Index: src/ia32/macro-assembler-ia32.cc
diff --git a/src/ia32/macro-assembler-ia32.cc b/src/ia32/macro-assembler-ia32.cc
index 7069f98e13b51b60740d917801a67bc907b06137..9c5f31e2cf4c5d00af038c08f8852ffb0dceba4d 100644
--- a/src/ia32/macro-assembler-ia32.cc
+++ b/src/ia32/macro-assembler-ia32.cc
@@ -1939,6 +1939,42 @@ void MacroAssembler::CallApiFunctionAndReturn(Address function_address,
   cmp(Operand::StaticVariable(scheduled_exception_address),
       Immediate(isolate()->factory()->the_hole_value()));
   j(not_equal, &promote_scheduled_exception);
+
+#if ENABLE_EXTRA_CHECKS
+  // Check if the function returned a valid JavaScript value.
+  Label ok;
+  Register return_value = eax;
+  Register map = ecx;
+
+  JumpIfSmi(return_value, &ok, Label::kNear);
+  mov(map, FieldOperand(return_value, HeapObject::kMapOffset));
+
+  CmpInstanceType(map, FIRST_NONSTRING_TYPE);
+  j(below, &ok, Label::kNear);
+
+  CmpInstanceType(map, FIRST_SPEC_OBJECT_TYPE);
+  j(above_equal, &ok, Label::kNear);
+
+  cmp(map, isolate()->factory()->heap_number_map());
+  j(equal, &ok, Label::kNear);
+
+  cmp(return_value, isolate()->factory()->undefined_value());

[Jakob Kummerow, 2012/09/05 14:08:51]

I guess you don't want to do a CmpInstanceType(map, ODDBALL_TYPE) because you
want to exclude the hole from valid values, right?

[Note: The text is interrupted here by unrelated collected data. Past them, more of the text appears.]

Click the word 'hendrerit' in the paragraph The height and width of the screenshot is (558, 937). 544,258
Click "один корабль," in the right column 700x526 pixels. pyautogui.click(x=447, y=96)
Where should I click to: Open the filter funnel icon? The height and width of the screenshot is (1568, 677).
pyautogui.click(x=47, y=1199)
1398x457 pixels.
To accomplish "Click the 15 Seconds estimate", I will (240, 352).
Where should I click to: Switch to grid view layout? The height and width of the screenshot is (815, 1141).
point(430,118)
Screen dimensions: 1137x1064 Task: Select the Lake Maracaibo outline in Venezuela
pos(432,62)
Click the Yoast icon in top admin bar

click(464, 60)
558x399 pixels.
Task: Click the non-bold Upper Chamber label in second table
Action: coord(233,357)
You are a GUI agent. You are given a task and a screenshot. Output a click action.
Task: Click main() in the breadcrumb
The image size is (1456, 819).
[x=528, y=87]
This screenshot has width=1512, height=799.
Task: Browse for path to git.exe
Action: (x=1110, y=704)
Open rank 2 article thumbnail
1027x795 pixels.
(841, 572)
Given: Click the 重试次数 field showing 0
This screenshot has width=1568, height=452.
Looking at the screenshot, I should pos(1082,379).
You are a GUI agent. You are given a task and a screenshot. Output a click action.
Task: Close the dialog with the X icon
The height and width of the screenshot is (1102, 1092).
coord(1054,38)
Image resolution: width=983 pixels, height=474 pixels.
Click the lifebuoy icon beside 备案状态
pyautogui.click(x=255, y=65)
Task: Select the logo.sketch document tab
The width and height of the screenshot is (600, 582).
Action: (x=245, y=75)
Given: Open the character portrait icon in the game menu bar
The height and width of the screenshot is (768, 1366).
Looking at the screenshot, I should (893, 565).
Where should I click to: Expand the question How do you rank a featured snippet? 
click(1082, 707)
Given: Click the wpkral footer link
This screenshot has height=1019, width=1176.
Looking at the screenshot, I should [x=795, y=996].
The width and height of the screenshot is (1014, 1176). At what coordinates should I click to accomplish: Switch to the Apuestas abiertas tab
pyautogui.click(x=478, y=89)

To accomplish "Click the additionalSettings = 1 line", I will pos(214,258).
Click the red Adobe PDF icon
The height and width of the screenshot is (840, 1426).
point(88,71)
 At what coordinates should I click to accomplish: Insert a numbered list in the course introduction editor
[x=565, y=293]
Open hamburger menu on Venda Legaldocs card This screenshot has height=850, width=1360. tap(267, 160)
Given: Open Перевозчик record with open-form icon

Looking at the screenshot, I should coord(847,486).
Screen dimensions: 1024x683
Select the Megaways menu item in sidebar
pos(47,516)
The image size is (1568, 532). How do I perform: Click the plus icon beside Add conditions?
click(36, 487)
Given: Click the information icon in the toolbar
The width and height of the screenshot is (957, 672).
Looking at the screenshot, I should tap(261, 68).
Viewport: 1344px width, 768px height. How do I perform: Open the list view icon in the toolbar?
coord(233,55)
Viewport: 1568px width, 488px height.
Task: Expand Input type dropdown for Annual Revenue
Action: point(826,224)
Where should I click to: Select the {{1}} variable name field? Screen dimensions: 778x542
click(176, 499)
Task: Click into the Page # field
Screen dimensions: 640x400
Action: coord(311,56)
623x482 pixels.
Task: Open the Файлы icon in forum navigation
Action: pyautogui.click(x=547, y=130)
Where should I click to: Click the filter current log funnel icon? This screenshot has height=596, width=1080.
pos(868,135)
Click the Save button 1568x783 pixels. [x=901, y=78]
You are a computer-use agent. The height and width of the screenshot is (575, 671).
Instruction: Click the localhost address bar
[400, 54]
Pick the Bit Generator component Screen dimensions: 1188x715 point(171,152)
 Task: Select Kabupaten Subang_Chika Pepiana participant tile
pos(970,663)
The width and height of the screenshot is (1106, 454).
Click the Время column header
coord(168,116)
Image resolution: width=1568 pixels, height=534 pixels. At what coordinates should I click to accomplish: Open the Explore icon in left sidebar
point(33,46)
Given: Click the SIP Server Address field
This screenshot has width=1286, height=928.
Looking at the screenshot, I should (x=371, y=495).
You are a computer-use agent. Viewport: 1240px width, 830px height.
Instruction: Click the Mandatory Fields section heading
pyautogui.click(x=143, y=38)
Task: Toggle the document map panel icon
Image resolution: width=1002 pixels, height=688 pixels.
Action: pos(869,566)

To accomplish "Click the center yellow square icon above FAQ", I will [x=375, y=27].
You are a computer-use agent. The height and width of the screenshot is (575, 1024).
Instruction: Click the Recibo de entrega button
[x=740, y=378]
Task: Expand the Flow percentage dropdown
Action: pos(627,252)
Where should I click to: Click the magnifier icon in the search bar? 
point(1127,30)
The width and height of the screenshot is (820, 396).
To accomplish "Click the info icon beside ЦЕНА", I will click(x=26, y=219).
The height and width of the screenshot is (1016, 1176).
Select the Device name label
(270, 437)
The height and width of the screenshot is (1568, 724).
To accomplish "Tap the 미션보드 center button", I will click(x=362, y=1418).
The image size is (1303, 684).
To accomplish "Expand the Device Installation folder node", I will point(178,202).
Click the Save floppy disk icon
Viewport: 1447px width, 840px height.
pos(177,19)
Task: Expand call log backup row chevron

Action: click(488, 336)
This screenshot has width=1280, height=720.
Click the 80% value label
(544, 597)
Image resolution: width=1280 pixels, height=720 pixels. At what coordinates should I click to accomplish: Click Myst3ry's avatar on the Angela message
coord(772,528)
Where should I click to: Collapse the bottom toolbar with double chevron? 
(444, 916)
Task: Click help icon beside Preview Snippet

[Sven Panne, 2012/09/05 14:11:47]

Yes, and things are stricter this way, because somebody could construct an odd
Oddball. :-)

+  j(equal, &ok, Label::kNear);
+
+  cmp(return_value, isolate()->factory()->true_value());
+  j(equal, &ok, Label::kNear);
+
+  cmp(return_value, isolate()->factory()->false_value());
+  j(equal, &ok, Label::kNear);
+
+  cmp(return_value, isolate()->factory()->null_value());
+  j(equal, &ok, Label::kNear);
+
+  Abort("API call returned invalid object");
+
+  bind(&ok);
+#endif
+
   LeaveApiExitFrame();
   ret(stack_space * kPointerSize);